Business briefs, July 25

Business briefs, July 25
Published: July 25, 2012

Business briefs


Goodyear tries soybeans

Goodyear is testing tires made with soybean oil as it tries to cut its use of petroleum and extend tread life. The Akron, Ohio, company said Tuesday that its researchers have found that the tread on tires made partially with soybean oil can last 10 percent longer than current tires. The soybean oil, which comes from a renewable resource, could cut Goodyear's use of petroleum by up to 7 million gallons per year, the company said in a statement. Goodyear said prototype tires built at the company's Lawton plant will be tested at proving grounds in Texas in the coming month. If tests are positive, the soy oil could be used to make tires by 2015.

Ford targets Lexus

Ford is taking aim at Lexus with a new Lincoln luxury sedan that goes on sale this fall. Ford said Tuesday that the Lincoln MKZ will start at $35,925. That's $175 less than the Lexus ES 350. The MKZ is a critical product for Ford, which is trying to revamp the Lincoln brand. It's the first in a string of new Lincolns that Ford plans to roll out over the next three years. Among the MKZ's features is an all-glass roof that opens automatically and slides over the back window, giving both front and rear passengers a convertible-like ride.

Apple updates software

Apple Inc. will release its new operating system for Mac computers on Wednesday, with features borrowed from mobile devices and a tighter integration with online file storage. Dubbed Mountain Lion, the new software narrows the gap between the PC and phone software packages, making Mac personal computers work more like iPhones and iPads. Mountain Lion will cost $20 and will be sold only as a download.

Airline regulations kept

The government can require airlines to show consumers a total ticket price that includes taxes and fees in print and online ads, the U.S. Court of Appeals said Tuesday.

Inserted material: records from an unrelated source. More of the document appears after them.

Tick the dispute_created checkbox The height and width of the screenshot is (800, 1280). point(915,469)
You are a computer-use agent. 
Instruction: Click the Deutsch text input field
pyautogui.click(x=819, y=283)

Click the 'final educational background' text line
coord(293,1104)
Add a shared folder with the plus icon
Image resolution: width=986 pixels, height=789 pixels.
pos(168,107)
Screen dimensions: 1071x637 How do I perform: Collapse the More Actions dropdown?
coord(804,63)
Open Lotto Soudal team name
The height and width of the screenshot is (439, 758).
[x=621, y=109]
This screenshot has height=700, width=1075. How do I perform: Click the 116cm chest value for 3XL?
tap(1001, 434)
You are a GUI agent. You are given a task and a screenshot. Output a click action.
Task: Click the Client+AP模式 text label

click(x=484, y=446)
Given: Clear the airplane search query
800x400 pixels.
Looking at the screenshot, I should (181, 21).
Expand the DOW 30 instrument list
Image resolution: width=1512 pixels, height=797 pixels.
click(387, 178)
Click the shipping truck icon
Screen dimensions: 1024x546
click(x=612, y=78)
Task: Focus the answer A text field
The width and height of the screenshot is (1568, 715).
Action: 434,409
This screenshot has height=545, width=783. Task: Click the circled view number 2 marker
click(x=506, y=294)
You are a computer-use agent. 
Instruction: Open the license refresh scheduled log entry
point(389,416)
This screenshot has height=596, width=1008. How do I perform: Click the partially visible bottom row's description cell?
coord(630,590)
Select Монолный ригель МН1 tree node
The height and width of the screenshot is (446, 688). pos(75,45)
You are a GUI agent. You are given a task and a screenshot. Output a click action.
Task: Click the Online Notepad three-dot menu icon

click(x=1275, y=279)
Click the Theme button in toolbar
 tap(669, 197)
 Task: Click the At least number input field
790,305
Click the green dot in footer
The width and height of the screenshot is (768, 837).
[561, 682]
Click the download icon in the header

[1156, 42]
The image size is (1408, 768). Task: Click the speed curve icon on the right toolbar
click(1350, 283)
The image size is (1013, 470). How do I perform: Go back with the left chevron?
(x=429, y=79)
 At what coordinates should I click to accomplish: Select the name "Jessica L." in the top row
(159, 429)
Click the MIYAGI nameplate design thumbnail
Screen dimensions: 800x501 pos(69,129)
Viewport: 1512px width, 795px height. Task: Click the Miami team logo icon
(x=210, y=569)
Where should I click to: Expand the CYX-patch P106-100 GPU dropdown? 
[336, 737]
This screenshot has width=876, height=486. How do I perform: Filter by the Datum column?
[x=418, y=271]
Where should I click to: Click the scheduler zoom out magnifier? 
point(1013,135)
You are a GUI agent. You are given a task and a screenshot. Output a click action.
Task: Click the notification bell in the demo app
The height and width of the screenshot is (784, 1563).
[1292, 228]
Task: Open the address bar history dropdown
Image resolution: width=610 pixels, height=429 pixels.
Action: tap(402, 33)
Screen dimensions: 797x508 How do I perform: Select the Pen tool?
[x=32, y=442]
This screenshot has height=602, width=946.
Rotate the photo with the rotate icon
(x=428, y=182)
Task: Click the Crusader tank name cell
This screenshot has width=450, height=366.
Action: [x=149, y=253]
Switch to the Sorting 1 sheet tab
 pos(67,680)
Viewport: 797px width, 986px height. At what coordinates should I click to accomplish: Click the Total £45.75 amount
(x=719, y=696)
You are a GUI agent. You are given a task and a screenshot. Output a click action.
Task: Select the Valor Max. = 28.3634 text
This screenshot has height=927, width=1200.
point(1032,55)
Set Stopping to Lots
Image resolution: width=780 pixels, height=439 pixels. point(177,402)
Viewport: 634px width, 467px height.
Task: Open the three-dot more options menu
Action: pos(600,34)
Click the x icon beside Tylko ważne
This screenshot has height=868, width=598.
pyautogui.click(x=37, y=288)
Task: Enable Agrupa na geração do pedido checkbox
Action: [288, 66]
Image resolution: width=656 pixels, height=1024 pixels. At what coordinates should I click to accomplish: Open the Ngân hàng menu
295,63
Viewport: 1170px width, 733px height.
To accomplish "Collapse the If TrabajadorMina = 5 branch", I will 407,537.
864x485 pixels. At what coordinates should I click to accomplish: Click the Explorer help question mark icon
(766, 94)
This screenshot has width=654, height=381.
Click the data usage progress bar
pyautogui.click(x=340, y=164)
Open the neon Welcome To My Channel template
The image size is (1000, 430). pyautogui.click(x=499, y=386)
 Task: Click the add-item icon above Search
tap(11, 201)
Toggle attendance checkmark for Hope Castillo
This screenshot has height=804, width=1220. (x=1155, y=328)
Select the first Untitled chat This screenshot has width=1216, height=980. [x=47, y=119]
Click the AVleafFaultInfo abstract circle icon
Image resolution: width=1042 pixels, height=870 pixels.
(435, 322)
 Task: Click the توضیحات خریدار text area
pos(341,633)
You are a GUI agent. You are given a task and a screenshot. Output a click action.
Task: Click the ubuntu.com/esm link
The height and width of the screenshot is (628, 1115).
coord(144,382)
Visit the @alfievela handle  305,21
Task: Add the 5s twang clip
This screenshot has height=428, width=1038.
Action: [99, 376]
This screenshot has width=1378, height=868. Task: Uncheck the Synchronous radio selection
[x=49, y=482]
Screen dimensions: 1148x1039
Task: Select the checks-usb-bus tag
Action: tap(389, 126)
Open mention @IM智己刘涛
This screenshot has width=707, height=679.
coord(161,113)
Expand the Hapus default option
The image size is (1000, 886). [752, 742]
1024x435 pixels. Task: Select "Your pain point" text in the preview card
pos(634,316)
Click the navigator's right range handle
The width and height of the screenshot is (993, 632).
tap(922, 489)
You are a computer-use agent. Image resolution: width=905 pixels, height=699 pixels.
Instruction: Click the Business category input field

The Transportation Department, which issued the regulations last year, has the authority to regulate “unfair and deceptive” airline industry practices, the three-member panel said. The ruling also covers two other regulations: Consumers who purchase tickets more than a week in advance may cancel their reservations without penalty within 24 hours after purchase, and airlines cannot increase the price of tickets or baggage fees after tickets have been bought.